Mercedes? That’s a big no. Although the team has taken a punt on ageing former world champions looking for an F1 comeback (Michael Schumacher) in the past, rumour has it that the higher-ups in the Daimler board have never wanted to consider Alonso because of the whole Spygate scenario at McLaren in 2007. Besides, it seems unlikely that Lewis Hamilton will be going anywhere, and George Russell seems destined for Bottas’s seat at some point.
As for Red Bull, that’s a big no. The last time the team hired a driver from outside of the Red Bull family was Mark Webber in 2007 – who was also the last driver to be older than 25 when they made their Red Bull debut. The whole Red Bull environment is geared towards bringing in fresh, young talent. Alonso will turn 40 during the 2021 season – hardly a fit for the team’s ethos.
That leaves only the midfield teams, which was the area of the grid he gave up in 2018 because he felt there was no chance of success. That might change in 2021, but the likelihood seems quite small, so joining one of those teams would be a massive risk for Alonso, requiring a commitment of a couple of years before any of those teams could realistically challenge near the front.
Even if Alonso wanted to make that kind of commitment, again, it’s not like he’ll have many options. McLaren is onto a good thing with Lando Norris and Carlos Sainz and as much as I’m sure the team would welcome Alonso back, getting rid of one of its current drivers to accommodate him would be foolish. Sergio Perez and Lance Stroll seem locked in at Racing Point, plenty of Ferrari junior drivers can stake a claim to a seat at Alfa Romeo, and Toro Rosso/Alpha Tauri wouldn’t be realistic for the same reasons that Red Bull wouldn’t.
Renault? Maybe – Esteban Ocon is contracted for 2021, so it’d have to hinge on what Daniel Ricciardo did, which in turn is reliant on what happens with driver movement at the front of the grid. If that seat did open up, you could imagine Alonso being in contention for it – after all, Renault has the budget, the history with Alonso, and the recent tendency to go after big-name drivers. However, it also has a young driver programme full of talent which it has yet to promote to an F1 seat. At some point, Renault is going to have to put its money where its mouth is and promote one of them to F1, if for no other reason than to justify the existence and need for it to help fund the careers of young drivers.
If Haas ever decides to end its love affair with Kevin Magnussen and Romain Grosjean then I suppose that could be an option. Williams? Ha.

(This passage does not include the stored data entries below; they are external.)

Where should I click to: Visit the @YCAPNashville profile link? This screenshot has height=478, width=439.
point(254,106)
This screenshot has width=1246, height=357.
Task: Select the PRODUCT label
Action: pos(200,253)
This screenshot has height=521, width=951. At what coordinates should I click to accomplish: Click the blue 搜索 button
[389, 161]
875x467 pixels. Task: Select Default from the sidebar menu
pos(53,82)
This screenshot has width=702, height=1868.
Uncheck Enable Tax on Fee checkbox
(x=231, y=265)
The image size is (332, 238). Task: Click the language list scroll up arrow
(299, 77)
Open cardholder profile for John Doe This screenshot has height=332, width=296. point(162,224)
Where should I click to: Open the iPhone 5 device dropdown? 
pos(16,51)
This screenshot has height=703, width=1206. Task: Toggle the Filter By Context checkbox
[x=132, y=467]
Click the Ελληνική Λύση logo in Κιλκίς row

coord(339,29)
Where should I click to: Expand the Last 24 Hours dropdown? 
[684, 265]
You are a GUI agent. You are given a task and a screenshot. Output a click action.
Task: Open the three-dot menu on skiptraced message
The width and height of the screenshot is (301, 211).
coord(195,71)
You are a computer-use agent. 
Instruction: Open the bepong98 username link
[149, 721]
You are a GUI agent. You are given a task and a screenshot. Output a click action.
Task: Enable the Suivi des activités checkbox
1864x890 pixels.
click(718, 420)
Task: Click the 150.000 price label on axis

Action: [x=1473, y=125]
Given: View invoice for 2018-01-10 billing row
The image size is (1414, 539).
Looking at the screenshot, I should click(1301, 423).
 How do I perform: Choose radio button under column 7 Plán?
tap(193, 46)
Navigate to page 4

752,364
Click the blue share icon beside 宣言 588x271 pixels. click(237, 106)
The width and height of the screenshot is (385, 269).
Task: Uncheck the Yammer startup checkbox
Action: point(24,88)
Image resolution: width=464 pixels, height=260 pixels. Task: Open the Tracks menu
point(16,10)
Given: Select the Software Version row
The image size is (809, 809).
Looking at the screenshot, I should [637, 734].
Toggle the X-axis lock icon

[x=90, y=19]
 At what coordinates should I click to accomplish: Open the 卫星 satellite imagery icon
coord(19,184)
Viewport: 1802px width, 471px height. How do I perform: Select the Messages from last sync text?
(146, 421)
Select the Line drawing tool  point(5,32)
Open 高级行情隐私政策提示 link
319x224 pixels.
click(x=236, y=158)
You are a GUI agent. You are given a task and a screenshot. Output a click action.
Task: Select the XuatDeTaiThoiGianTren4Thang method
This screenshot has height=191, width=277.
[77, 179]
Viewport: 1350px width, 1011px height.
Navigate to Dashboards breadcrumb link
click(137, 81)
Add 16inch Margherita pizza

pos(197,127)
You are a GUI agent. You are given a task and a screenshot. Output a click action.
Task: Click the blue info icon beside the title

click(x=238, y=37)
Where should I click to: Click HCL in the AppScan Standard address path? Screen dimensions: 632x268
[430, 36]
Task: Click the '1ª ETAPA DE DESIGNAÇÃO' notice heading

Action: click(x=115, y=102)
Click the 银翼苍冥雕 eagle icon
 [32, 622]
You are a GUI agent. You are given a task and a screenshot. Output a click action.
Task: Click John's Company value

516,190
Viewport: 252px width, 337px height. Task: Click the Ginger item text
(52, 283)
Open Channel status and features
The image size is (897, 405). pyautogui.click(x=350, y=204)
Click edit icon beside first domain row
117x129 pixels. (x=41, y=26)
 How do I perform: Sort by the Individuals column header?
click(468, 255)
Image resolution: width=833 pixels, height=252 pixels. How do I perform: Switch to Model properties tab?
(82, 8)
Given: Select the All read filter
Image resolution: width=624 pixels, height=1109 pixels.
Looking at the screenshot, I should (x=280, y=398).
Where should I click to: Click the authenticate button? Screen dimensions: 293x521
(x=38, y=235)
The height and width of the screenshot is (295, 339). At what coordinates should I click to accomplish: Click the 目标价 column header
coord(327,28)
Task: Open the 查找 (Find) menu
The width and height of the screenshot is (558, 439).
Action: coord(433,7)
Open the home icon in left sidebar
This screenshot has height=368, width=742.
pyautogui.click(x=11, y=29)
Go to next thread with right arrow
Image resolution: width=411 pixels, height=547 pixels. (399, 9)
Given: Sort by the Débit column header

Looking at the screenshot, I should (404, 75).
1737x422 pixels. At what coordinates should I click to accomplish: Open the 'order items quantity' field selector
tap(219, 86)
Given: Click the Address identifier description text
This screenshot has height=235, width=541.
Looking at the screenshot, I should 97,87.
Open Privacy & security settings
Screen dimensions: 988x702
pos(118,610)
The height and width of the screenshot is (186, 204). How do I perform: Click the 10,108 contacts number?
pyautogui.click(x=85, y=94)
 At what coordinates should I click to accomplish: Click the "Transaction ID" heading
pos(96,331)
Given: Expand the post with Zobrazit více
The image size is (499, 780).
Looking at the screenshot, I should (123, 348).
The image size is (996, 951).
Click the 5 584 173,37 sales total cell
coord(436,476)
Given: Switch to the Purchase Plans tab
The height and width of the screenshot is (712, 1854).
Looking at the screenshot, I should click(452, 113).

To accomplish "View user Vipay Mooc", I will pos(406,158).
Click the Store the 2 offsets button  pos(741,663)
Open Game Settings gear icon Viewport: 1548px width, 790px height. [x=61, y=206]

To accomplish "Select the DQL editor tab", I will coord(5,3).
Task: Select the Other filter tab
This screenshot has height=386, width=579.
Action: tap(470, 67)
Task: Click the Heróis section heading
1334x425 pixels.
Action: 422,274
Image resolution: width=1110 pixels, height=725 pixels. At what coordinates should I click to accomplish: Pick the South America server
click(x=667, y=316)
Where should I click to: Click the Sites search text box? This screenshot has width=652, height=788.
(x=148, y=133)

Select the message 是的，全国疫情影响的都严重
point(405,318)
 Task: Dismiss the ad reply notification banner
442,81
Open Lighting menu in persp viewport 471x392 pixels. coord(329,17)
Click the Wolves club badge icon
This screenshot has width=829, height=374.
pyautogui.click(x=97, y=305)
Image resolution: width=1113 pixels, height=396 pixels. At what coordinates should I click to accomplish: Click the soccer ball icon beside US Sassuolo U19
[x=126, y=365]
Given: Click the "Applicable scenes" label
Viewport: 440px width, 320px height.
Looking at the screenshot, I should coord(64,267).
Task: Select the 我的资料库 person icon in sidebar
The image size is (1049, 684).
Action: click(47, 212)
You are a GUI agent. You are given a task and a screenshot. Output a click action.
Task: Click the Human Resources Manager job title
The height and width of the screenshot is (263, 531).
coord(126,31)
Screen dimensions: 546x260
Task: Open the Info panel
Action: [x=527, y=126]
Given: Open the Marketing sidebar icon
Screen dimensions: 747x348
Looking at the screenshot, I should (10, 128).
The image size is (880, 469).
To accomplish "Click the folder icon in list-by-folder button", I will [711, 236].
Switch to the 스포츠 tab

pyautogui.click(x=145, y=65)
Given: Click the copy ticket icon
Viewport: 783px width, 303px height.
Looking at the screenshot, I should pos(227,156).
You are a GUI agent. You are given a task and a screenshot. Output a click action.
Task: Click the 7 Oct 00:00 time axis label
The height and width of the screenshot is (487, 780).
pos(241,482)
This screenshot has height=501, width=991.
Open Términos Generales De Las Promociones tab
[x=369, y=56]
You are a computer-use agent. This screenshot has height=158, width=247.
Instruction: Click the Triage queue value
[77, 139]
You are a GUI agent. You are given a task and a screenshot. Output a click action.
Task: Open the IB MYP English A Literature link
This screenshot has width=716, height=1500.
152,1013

Then there’s the other factor: age. Alonso is a great racing driver, full stop. He’s exactly the kind of person who could walk back in after two years away and be right back on it, but former World Champions making an F1 comeback in their 40s don’t exactly have a good track record. Nigel Mansell’s attempt with McLaren in 1995 was utterly woeful, while Michael Schumacher rarely looked like the driver he used to be in his three years with Mercedes at the start of this decade.
I think many of us would dearly love to see Alonso in a top car against today’s young guns, demonstrating the talent that was wasted on years of uncompetitive machinery.
But even as a massive Alonso fan, I hope he stays away. Focusing on IndyCar and winning the Indy 500 (and whatever other races he fancies) would do much more for his legacy as a racing driver – when it comes to F1, I’d rather be left wondering what could have been than see him force a comeback which would, in all likelihood, be unremarkable at best.